(PROBLEM DESCRIPTION):
Below are some entries. Copy each line in them that holds "computer".

Source records
────
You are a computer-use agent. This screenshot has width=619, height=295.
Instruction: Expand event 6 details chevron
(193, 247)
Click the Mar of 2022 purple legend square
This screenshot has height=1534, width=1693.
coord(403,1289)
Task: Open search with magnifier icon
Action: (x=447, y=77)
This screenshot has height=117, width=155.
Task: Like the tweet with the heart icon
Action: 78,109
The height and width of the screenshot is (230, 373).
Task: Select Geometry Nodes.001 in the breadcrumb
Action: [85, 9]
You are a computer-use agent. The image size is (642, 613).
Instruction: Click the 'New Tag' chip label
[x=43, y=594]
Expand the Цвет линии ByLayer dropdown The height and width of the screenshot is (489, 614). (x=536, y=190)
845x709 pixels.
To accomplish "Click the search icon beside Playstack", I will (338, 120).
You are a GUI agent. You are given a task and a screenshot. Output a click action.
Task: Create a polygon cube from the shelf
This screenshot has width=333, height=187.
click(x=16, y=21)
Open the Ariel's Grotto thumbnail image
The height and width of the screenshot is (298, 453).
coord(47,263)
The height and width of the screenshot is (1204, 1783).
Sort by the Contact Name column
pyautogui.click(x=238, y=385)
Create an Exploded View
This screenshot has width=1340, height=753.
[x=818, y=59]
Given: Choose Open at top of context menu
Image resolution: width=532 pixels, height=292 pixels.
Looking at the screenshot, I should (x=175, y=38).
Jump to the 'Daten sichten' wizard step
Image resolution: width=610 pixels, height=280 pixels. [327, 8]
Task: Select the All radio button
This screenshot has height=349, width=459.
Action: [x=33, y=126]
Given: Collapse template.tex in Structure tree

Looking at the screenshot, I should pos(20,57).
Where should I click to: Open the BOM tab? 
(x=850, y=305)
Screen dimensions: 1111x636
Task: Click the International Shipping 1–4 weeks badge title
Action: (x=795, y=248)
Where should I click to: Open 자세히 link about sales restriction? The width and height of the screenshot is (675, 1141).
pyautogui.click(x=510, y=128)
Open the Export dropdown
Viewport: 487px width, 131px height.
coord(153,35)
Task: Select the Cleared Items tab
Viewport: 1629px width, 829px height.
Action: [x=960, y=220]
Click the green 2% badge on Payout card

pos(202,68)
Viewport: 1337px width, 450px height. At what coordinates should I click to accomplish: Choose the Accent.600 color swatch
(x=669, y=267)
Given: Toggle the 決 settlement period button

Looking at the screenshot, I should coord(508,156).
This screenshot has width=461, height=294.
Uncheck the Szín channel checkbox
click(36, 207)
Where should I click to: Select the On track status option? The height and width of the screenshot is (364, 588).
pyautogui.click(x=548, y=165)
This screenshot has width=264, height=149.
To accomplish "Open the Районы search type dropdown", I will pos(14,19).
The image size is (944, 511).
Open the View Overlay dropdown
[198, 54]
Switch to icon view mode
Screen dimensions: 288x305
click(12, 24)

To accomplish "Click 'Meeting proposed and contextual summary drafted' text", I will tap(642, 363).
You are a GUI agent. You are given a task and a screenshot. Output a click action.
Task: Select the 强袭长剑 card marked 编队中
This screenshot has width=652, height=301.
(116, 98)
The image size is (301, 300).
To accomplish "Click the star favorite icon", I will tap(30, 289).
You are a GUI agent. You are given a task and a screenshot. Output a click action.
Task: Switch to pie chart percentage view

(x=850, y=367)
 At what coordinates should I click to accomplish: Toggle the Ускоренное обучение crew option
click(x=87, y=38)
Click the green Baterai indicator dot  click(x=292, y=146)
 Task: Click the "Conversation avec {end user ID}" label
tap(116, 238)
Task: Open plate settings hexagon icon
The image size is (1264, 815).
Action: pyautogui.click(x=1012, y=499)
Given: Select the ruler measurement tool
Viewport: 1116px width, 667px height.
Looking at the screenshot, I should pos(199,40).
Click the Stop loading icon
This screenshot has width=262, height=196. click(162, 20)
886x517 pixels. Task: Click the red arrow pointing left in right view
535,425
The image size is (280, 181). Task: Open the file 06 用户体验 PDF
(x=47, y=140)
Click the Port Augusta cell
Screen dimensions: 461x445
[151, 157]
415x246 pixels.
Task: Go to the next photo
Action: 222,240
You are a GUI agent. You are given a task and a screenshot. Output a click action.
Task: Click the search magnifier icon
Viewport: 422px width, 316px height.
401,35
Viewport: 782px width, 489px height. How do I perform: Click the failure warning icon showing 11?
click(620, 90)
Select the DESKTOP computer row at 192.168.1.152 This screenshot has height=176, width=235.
────
(SOLUTION TO THIS PROBLEM):
You are a computer-use agent. This screenshot has width=619, height=295.
You are a computer-use agent. The image size is (642, 613).
Select the DESKTOP computer row at 192.168.1.152 This screenshot has height=176, width=235.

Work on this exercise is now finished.